Survei Penilaian Integritas (SPI) merupakan alat ukur yang dikembangkan oleh Direktorat Penelitian dan Pengembangan Komisi Pemberantasan Korupsi (KPK) RI dengan tujuan untuk memetakan risiko korupsi, menilai pengelolaan anggaran dan mengukur efektifitas pencegahan korupsi yang dilakukan masing-masing K/L/PD. Dengan tujuan SPI untuk memetakan risiko dan praktik korupsi di seluruh lembaga publik meliputi Kementerian, Lembaga dan Pemerintah Daerah di Indonesia untuk menjadi cerminan kondisi integritas di Indonesia.

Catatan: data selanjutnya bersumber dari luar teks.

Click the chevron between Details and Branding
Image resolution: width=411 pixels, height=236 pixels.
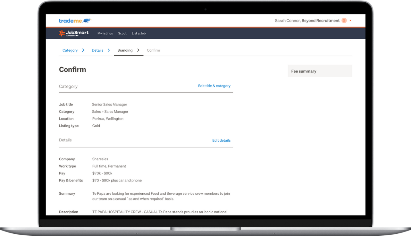point(109,50)
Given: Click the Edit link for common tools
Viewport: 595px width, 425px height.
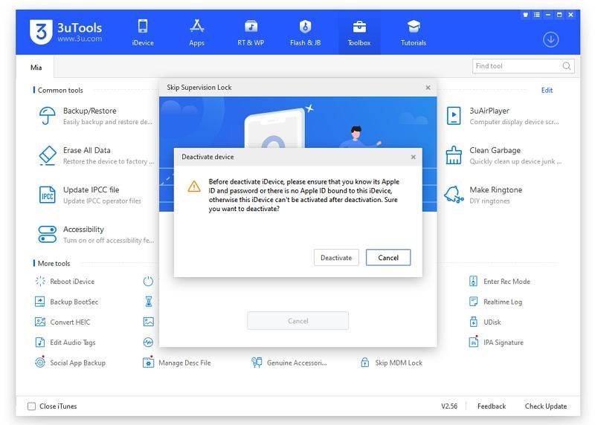Looking at the screenshot, I should tap(547, 90).
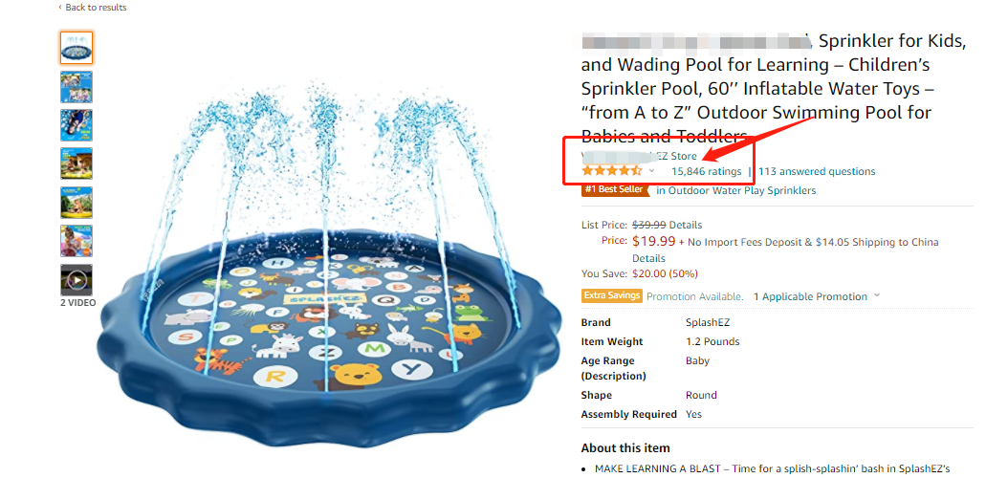986x478 pixels.
Task: Click the Extra Savings badge
Action: click(611, 296)
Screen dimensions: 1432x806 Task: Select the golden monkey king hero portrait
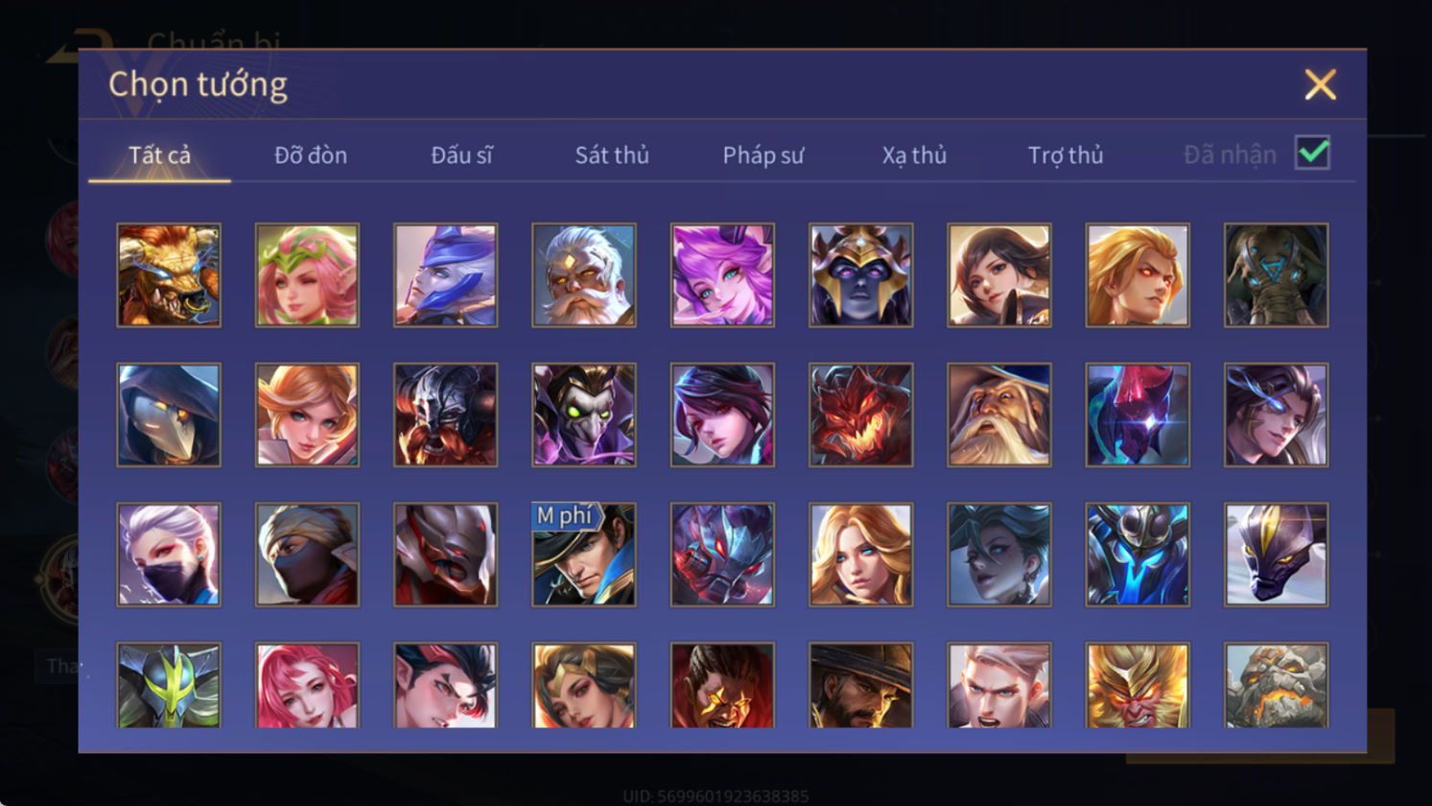coord(1138,685)
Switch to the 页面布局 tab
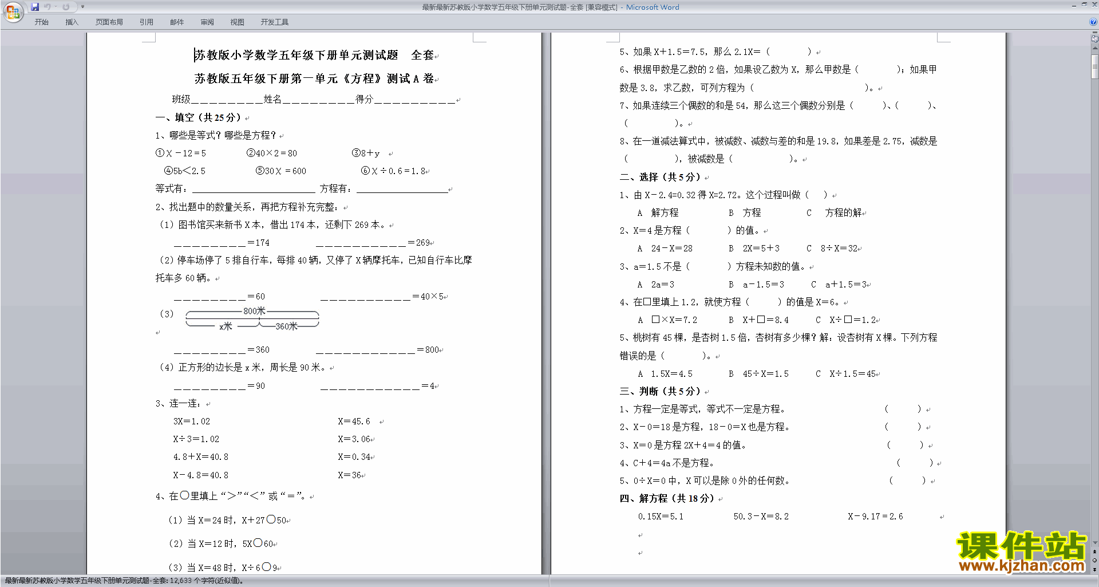1099x587 pixels. [109, 22]
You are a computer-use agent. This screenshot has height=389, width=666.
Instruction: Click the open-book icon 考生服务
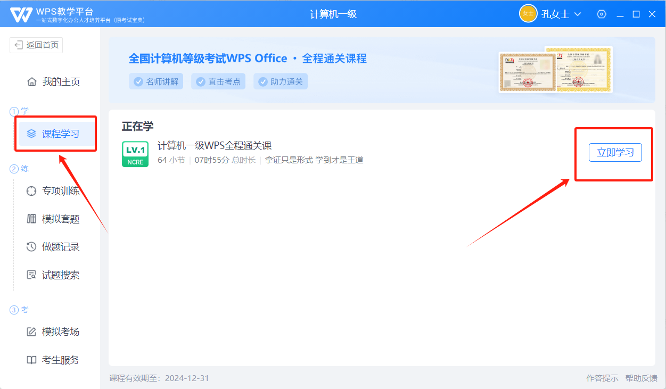(31, 360)
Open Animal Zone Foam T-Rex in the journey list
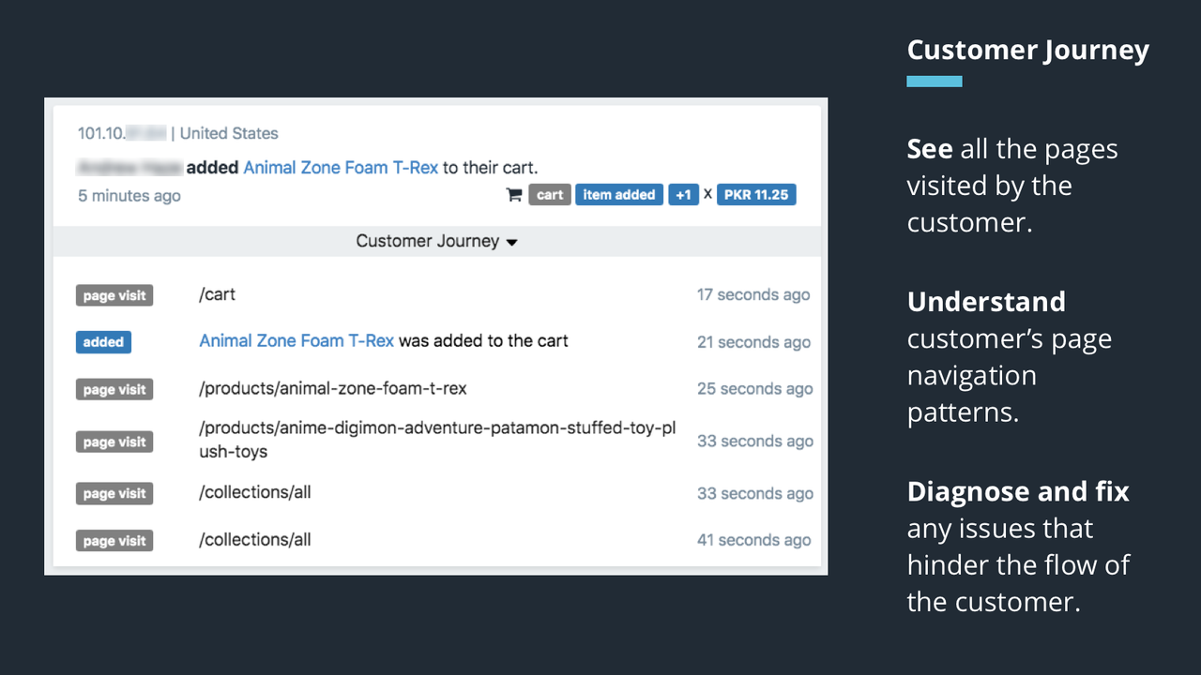The height and width of the screenshot is (675, 1201). (x=296, y=341)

Reformasi birokrasi yang telah memasuki fase akhir dari rangkaian periode reformasi birokrasi 2010-2024, sesuai Peraturan Presiden Nomor 81 Tahun 2010 tentang Grand Design Reformasi Birokrasi menyebutkan bahwa terdapat 3 fase pelaksanaan mulai tahun 2010-2014, 2015-2019, dan 2020-2024. Pada fase akhir ini road map reformasi birokrasi membahas tentang bagaimana pemerintah ingin mewujudkan pemerintah berkelas dunia, sasaran reformasi birokrasi diarahkan pada tiga kondisi yaitu birokrasi yang bersih dan akuntabel, birokrasi yang kapabel, dan pelayanan publik yang prima.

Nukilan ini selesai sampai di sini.